* Source information:
•••
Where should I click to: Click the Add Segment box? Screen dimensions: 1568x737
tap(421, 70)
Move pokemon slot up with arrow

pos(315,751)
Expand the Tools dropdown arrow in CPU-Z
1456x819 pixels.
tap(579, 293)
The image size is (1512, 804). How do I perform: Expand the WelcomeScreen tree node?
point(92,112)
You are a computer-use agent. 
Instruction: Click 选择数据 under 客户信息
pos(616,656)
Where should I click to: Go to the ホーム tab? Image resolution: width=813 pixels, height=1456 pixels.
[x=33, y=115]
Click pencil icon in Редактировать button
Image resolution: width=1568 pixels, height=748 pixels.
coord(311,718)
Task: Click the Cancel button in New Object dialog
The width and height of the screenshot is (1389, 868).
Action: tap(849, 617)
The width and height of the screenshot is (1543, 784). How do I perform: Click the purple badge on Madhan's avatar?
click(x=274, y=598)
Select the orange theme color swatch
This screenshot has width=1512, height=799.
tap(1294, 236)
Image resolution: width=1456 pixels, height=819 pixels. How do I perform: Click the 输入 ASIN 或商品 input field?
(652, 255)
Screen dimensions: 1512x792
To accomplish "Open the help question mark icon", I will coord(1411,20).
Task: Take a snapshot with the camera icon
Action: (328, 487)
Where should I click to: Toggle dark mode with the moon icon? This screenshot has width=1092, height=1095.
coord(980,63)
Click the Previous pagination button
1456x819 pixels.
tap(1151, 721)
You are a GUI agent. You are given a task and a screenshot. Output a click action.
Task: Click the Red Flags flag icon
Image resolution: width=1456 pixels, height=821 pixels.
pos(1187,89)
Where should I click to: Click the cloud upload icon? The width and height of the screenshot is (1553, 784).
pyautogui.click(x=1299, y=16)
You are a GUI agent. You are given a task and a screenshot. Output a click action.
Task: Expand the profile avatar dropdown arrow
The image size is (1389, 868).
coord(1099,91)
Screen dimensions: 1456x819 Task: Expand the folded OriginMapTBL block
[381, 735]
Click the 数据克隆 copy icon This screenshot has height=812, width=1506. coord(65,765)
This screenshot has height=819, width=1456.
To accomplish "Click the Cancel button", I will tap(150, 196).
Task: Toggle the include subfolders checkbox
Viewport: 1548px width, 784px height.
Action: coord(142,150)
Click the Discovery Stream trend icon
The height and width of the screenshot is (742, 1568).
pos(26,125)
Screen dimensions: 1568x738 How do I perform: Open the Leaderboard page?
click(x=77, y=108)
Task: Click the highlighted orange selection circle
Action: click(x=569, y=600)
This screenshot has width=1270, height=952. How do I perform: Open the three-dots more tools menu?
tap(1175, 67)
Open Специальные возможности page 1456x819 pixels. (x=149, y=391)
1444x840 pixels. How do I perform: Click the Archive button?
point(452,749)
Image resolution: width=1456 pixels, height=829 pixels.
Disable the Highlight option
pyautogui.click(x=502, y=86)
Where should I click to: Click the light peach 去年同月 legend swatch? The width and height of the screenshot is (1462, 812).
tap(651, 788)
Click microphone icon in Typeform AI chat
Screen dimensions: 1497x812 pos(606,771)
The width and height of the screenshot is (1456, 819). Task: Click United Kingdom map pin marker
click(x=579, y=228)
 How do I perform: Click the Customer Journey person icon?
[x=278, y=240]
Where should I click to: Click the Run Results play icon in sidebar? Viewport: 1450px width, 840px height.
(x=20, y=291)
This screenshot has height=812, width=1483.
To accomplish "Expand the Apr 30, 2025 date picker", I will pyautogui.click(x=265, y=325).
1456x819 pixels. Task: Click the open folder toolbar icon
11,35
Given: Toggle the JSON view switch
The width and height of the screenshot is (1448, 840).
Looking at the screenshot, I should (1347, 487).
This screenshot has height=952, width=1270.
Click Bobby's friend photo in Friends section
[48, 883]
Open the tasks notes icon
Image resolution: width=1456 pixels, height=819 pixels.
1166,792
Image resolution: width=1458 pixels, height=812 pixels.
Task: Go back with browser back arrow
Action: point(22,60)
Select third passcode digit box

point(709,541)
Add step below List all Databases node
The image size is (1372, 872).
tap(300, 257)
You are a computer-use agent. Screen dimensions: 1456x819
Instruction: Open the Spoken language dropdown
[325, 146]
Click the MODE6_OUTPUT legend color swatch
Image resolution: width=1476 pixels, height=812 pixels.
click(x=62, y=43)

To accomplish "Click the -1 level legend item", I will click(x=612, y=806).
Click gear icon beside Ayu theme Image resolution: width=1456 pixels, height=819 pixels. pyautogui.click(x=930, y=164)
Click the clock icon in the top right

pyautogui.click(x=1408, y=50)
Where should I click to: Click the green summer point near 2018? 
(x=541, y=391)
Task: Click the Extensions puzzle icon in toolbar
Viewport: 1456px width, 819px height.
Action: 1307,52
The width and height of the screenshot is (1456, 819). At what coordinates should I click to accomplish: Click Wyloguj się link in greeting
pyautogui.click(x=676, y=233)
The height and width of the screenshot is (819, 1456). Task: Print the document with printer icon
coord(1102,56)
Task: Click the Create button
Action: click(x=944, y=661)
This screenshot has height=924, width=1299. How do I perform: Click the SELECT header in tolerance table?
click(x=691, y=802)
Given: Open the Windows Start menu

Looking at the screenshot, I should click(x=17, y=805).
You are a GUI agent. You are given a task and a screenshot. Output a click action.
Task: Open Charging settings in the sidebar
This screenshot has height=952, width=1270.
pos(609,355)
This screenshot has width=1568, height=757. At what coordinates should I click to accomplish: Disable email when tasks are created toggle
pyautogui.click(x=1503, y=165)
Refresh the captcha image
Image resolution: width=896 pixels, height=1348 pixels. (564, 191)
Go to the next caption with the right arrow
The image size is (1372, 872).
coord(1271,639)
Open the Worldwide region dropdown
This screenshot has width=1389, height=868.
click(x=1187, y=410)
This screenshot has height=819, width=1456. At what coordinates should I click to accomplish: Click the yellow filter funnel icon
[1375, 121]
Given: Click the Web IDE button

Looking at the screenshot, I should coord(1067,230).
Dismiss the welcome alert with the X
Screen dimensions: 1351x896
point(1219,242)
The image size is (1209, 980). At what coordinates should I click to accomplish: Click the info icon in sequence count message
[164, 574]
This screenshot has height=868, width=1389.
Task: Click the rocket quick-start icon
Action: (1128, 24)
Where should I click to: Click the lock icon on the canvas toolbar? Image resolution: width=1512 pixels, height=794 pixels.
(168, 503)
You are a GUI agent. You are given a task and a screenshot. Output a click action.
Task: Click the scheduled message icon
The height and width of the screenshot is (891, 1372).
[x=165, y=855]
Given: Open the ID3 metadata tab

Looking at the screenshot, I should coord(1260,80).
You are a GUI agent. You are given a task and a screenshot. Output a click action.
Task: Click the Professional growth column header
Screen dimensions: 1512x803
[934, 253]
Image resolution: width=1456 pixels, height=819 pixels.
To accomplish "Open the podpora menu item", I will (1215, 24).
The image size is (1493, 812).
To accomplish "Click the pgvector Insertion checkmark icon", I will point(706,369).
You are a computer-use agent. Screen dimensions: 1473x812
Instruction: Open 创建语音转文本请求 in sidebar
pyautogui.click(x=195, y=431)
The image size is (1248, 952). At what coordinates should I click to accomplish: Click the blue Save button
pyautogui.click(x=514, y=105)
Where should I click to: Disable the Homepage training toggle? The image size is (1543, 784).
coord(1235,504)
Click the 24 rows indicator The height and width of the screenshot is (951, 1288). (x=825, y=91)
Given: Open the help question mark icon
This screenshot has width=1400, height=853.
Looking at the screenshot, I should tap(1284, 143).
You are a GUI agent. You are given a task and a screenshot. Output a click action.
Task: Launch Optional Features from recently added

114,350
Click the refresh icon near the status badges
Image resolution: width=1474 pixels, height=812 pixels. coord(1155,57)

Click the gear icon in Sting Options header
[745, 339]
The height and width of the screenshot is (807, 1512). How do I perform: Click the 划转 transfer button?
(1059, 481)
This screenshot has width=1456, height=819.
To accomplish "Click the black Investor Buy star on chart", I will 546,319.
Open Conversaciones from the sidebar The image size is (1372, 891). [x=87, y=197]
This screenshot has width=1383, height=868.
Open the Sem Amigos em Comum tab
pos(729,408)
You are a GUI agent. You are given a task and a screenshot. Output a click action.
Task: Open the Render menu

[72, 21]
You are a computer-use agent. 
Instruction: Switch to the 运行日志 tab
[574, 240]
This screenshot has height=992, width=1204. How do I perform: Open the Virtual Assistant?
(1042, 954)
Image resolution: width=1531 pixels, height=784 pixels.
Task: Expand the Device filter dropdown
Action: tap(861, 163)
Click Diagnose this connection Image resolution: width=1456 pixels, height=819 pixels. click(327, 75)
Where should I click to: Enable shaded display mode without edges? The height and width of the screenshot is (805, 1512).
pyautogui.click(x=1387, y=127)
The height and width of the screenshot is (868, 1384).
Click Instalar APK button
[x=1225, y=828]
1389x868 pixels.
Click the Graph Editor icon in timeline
•••
* Activity: I need every line of the material that includes "computer", so please copy them out.

* Solved exercise:
You are a computer-use agent. 
You are a computer-use agent. Screen dimensions: 1456x819
You are a computer-use agent. Screen dimensions: 1473x812
You are a computer-use agent. 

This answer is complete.